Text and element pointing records
──────

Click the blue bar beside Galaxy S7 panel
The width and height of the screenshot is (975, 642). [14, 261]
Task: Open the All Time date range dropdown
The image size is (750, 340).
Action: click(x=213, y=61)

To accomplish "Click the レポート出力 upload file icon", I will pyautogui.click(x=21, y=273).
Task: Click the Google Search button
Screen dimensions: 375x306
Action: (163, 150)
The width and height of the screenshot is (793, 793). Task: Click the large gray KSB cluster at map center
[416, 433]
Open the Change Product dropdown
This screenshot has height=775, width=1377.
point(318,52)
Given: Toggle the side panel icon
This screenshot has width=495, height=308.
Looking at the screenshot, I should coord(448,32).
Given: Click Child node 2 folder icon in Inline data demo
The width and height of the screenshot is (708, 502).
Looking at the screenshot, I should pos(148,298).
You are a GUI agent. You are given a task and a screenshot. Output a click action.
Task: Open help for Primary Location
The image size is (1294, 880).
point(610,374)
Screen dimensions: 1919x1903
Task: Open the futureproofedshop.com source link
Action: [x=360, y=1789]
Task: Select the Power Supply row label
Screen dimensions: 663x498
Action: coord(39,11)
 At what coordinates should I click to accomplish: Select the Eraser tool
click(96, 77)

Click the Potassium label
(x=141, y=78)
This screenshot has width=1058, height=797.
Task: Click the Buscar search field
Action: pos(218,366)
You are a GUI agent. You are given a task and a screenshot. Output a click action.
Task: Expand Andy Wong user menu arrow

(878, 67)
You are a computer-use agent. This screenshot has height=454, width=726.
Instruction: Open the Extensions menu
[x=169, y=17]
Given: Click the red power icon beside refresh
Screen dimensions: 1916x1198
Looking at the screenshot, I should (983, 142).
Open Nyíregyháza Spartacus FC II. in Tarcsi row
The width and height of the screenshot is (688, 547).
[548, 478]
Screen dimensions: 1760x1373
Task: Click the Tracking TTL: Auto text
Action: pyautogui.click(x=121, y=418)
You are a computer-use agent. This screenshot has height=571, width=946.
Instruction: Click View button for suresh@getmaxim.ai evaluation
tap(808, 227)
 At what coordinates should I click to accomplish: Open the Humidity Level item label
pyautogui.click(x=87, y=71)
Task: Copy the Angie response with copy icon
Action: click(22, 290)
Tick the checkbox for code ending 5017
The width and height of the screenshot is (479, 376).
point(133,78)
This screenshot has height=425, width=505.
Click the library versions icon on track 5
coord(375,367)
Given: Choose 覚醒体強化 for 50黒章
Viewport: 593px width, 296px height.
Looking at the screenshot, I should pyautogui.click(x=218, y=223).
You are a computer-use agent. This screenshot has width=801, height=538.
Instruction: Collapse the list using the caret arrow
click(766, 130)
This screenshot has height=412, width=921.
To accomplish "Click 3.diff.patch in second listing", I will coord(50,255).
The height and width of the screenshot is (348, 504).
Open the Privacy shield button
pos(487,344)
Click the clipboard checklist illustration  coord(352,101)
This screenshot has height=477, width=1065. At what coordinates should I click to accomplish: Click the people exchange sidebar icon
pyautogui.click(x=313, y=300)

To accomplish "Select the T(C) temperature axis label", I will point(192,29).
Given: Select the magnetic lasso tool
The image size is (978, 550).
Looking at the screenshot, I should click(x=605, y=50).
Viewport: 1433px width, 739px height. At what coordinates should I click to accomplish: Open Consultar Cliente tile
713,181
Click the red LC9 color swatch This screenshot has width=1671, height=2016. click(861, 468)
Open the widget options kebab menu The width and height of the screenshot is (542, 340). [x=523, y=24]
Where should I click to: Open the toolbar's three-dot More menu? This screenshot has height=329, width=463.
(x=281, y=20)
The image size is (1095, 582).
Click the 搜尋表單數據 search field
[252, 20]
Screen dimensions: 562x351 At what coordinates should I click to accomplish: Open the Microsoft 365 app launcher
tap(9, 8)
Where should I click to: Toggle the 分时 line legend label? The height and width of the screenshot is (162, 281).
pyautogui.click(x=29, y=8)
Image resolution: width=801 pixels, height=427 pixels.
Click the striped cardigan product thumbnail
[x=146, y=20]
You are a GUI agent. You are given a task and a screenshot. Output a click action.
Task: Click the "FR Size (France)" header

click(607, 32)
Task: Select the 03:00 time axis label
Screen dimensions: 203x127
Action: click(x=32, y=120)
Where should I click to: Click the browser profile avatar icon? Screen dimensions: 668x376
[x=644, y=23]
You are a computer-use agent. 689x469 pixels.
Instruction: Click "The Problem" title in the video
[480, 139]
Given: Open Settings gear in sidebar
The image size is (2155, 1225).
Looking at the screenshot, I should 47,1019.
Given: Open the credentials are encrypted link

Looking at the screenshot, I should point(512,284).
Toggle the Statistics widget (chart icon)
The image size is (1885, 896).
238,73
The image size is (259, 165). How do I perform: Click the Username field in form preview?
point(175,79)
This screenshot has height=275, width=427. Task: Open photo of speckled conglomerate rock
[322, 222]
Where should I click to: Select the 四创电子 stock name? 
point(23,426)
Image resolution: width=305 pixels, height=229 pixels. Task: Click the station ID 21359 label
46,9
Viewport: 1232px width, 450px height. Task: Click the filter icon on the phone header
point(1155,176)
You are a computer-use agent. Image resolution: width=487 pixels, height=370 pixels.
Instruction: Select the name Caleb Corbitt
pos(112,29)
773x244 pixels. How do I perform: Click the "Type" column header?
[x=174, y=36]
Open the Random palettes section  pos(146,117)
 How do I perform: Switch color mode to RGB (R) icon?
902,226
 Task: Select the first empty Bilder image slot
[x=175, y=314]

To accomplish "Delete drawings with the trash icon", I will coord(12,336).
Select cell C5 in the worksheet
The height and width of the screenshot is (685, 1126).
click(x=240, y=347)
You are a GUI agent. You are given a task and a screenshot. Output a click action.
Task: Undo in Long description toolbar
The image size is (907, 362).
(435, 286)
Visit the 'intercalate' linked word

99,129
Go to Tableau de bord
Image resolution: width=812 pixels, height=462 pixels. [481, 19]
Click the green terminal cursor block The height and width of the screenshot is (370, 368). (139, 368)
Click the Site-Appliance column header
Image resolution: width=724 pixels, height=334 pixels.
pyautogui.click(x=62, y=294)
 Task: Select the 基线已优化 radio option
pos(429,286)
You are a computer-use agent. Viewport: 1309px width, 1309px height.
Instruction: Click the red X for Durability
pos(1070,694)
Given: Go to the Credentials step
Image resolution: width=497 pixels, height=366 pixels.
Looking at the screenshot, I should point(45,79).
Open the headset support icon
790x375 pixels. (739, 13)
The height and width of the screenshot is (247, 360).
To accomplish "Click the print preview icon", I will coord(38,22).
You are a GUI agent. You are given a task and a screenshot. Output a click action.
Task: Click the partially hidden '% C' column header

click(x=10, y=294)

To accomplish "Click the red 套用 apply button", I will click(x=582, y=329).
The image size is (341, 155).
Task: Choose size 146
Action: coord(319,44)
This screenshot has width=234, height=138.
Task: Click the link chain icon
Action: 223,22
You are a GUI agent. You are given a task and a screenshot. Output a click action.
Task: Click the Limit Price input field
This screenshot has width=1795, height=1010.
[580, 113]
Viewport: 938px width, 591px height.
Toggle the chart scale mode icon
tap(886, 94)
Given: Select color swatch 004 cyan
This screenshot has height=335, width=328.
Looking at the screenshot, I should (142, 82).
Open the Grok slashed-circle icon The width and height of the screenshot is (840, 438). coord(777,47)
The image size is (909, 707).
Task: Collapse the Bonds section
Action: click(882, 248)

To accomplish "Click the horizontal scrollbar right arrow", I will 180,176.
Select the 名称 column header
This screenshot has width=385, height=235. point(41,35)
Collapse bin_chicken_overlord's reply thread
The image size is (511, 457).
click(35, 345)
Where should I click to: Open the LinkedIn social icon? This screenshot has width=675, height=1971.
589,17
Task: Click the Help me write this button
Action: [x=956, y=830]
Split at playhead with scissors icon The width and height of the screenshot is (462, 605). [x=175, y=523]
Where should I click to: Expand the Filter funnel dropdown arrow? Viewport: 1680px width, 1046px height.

──────

--- GIVEN PROBLEM ---
Update the listing from its first line through the line containing "Action: click(x=213, y=61)" by changing "blue" to "green" and keeping everything else unchanged. Give back only those lines.

--- ANSWER TO THIS PROBLEM ---
Click the green bar beside Galaxy S7 panel
The width and height of the screenshot is (975, 642). [14, 261]
Task: Open the All Time date range dropdown
The image size is (750, 340).
Action: click(x=213, y=61)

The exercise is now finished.